[Start of section]

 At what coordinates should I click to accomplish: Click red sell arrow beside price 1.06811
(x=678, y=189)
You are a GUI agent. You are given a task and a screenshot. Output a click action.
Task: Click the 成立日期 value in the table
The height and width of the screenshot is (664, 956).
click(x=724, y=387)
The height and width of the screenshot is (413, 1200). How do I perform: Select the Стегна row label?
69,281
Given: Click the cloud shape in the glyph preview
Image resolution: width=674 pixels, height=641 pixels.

[End of section]
[Start of section]

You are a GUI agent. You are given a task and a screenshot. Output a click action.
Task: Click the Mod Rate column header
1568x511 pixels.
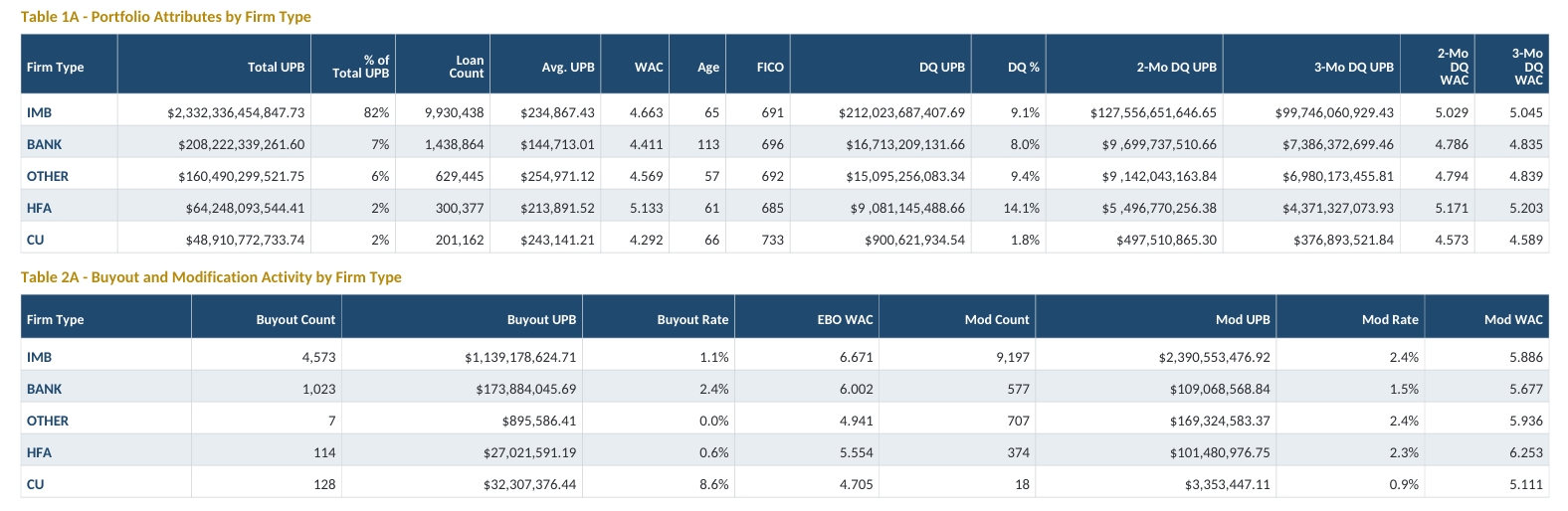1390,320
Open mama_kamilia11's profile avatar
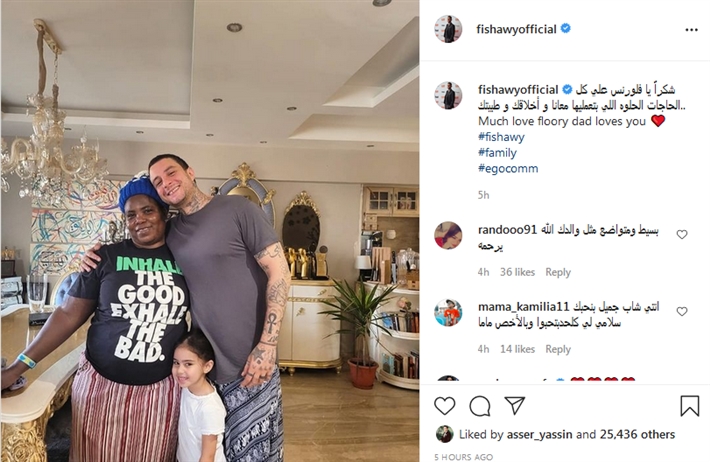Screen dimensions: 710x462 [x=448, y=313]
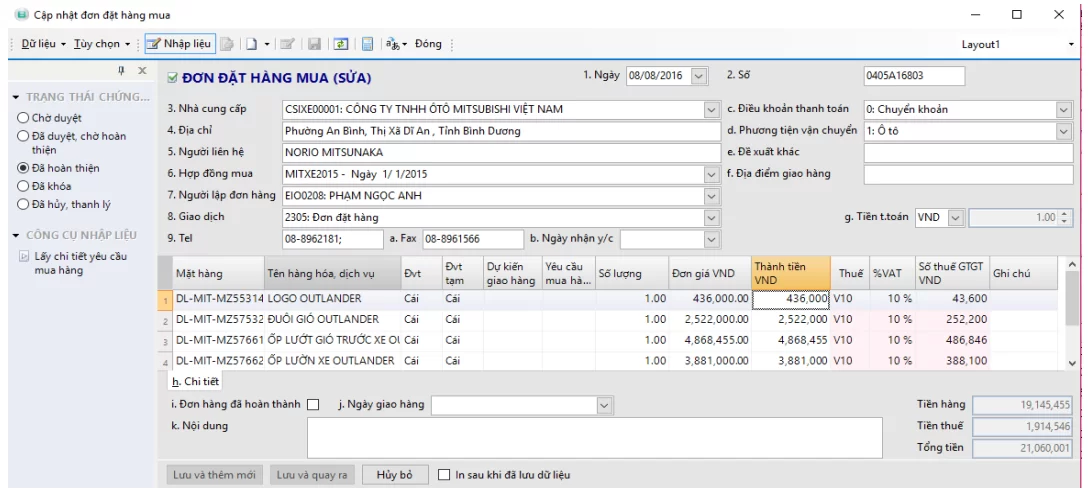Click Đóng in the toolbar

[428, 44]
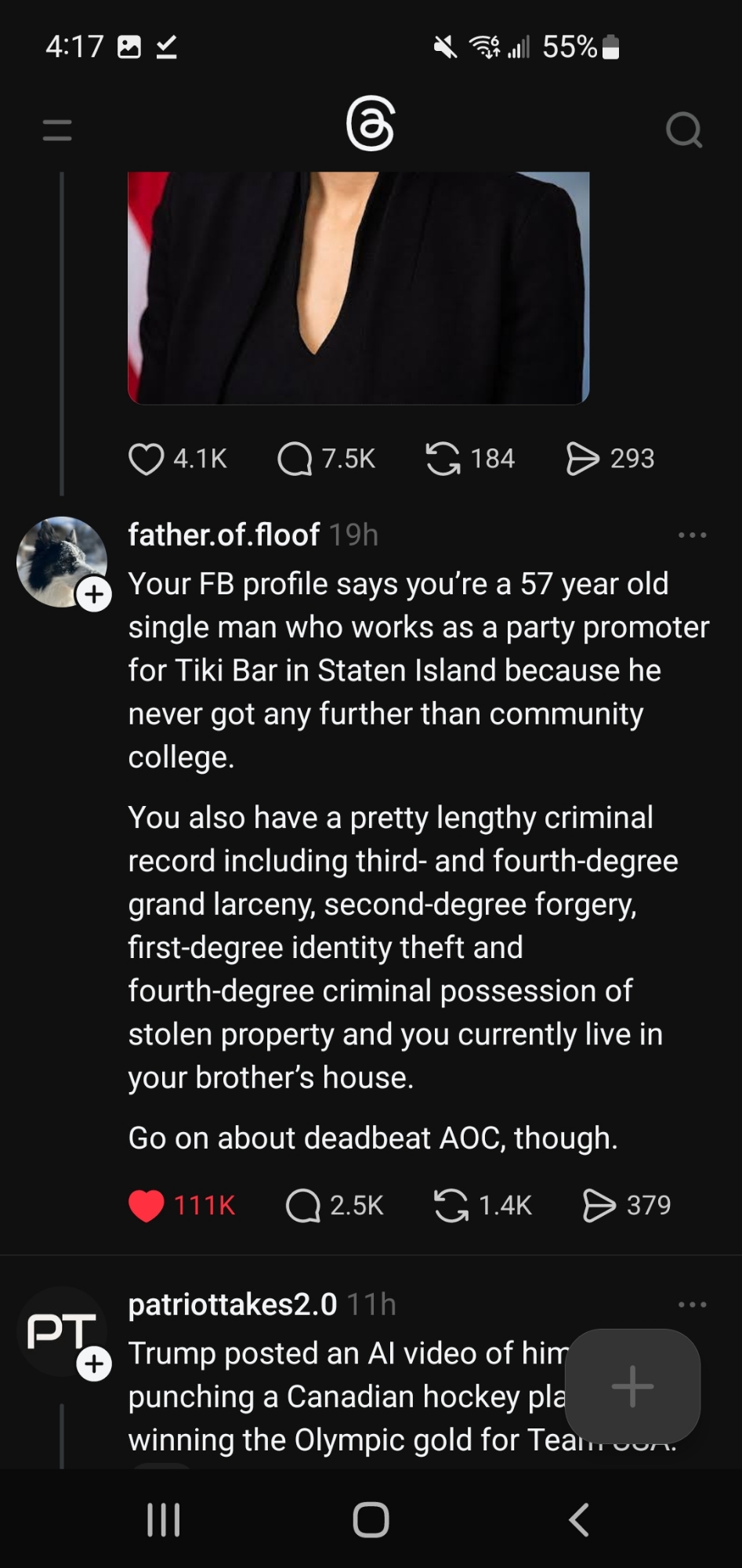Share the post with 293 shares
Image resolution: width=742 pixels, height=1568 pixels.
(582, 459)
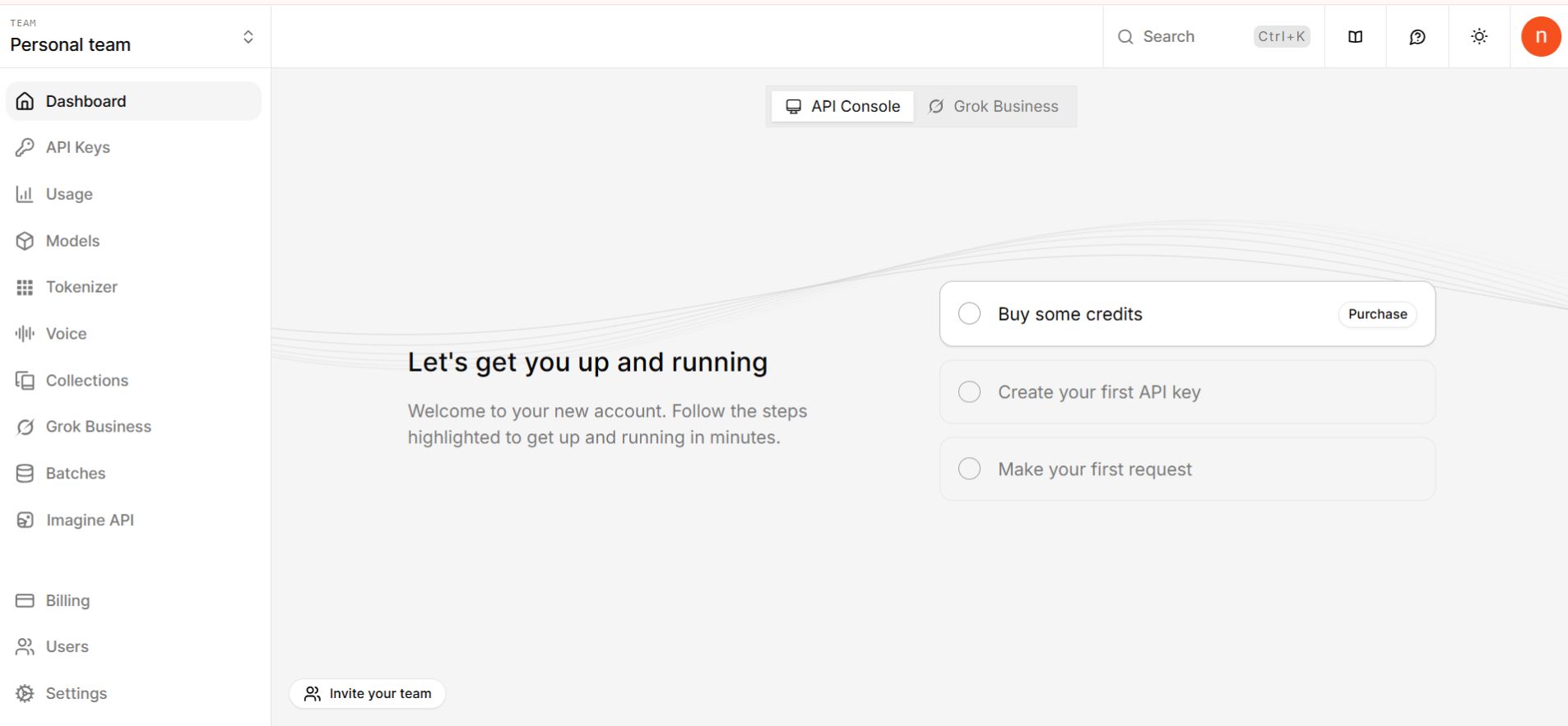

[End of section]

= ASSIGNMENT =
The lines above starting at the one that contains "The height and width of the screenshot is (664, 956)." and ending at the one that contains "Image resolution: width=674" must be transcribed exactly, and no other lines may appear.

= REPLY TO THE TASK =
The height and width of the screenshot is (664, 956).
click(x=724, y=387)
The height and width of the screenshot is (413, 1200). How do I perform: Select the Стегна row label?
69,281
Given: Click the cloud shape in the glyph preview
Image resolution: width=674 pixels, height=641 pixels.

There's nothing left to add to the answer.